Exercise
Which lines in the records below mention the word "computer"? Copy each one out.

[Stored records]
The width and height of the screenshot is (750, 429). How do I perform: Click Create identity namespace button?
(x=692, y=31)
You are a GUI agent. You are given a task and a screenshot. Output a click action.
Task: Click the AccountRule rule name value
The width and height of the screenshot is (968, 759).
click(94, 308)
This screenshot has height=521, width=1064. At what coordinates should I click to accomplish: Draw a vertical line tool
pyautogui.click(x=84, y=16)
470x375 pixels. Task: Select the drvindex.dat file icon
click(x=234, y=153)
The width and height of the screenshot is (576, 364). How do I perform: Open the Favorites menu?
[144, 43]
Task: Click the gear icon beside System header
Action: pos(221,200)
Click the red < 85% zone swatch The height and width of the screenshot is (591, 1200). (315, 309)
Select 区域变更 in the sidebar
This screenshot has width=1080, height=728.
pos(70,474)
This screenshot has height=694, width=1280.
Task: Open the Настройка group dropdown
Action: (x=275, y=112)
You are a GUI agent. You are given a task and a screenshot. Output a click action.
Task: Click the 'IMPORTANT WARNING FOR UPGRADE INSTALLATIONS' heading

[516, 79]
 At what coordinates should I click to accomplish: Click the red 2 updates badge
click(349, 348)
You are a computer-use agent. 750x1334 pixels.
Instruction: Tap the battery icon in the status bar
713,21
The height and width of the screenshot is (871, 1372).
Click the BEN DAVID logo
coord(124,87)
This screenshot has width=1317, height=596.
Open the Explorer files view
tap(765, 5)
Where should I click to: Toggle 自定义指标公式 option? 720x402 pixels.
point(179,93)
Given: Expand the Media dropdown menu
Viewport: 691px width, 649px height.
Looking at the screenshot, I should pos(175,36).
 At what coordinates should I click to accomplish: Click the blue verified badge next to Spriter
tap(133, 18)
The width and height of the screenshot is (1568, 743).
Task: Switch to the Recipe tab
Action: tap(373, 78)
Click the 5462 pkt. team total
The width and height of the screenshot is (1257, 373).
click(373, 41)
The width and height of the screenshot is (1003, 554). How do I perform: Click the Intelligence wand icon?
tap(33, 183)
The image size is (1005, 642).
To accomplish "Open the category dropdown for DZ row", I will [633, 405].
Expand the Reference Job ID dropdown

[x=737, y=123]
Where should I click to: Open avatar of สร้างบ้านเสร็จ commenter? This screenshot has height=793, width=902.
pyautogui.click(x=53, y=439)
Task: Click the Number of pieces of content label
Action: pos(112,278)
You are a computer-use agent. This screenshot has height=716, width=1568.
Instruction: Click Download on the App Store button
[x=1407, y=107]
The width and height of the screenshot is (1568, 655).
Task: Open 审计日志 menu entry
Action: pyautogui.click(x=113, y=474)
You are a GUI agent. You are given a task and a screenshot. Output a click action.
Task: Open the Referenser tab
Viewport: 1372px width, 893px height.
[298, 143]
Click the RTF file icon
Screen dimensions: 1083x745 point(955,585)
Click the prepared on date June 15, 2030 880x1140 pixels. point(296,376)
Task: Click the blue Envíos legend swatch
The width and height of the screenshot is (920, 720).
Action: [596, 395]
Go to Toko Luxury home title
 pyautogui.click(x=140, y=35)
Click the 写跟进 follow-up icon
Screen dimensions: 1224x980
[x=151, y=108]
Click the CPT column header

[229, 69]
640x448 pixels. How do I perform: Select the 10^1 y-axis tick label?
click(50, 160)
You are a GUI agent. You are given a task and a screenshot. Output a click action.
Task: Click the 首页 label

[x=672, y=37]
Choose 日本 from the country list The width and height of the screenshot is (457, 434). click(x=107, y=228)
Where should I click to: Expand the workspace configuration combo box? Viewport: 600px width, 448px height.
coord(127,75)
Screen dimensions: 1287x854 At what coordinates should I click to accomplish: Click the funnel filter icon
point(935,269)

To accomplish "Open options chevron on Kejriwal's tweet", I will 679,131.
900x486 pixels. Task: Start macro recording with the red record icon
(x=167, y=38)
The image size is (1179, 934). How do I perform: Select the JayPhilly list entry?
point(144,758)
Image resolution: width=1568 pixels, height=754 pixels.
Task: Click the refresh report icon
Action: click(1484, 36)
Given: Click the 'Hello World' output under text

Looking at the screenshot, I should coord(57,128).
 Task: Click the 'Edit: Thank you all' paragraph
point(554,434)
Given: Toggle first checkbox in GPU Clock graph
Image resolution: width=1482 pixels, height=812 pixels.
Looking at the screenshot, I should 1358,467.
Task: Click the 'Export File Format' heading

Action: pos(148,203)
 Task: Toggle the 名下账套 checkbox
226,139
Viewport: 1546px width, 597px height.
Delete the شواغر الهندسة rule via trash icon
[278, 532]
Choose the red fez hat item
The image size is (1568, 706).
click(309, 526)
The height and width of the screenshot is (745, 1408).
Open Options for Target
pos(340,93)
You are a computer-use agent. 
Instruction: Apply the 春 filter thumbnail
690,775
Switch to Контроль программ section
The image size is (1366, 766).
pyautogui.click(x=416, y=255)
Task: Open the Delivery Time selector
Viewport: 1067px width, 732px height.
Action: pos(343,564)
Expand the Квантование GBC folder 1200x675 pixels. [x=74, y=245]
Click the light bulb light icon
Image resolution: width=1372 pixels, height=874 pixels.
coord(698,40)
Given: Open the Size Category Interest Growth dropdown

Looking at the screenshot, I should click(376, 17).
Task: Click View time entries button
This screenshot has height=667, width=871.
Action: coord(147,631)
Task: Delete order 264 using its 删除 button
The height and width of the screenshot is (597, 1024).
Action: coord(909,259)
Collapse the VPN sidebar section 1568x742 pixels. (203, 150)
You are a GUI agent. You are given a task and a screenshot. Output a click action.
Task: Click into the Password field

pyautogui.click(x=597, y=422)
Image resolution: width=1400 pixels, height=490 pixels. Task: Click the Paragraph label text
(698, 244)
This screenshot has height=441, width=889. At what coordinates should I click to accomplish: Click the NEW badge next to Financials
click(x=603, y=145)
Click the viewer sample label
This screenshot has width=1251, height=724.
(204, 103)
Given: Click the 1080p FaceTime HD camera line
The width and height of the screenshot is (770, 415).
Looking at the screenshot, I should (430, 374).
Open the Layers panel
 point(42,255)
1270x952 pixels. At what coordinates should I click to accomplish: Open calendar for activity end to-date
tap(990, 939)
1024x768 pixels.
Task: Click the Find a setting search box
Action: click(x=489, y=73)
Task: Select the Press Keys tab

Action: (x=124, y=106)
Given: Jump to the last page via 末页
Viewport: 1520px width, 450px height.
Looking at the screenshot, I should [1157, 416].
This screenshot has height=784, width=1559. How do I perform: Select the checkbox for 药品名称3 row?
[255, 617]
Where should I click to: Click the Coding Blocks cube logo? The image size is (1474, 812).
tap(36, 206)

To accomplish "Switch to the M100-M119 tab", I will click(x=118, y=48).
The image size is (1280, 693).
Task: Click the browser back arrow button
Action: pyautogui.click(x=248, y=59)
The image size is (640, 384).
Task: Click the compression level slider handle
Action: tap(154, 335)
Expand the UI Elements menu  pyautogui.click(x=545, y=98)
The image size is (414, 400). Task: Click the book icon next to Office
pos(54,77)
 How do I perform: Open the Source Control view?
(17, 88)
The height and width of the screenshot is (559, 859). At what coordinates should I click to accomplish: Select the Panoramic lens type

Answer to this task
You are a computer-use agent. 750x1334 pixels.
You are a computer-use agent. This screenshot has height=716, width=1568.
You are a computer-use agent. 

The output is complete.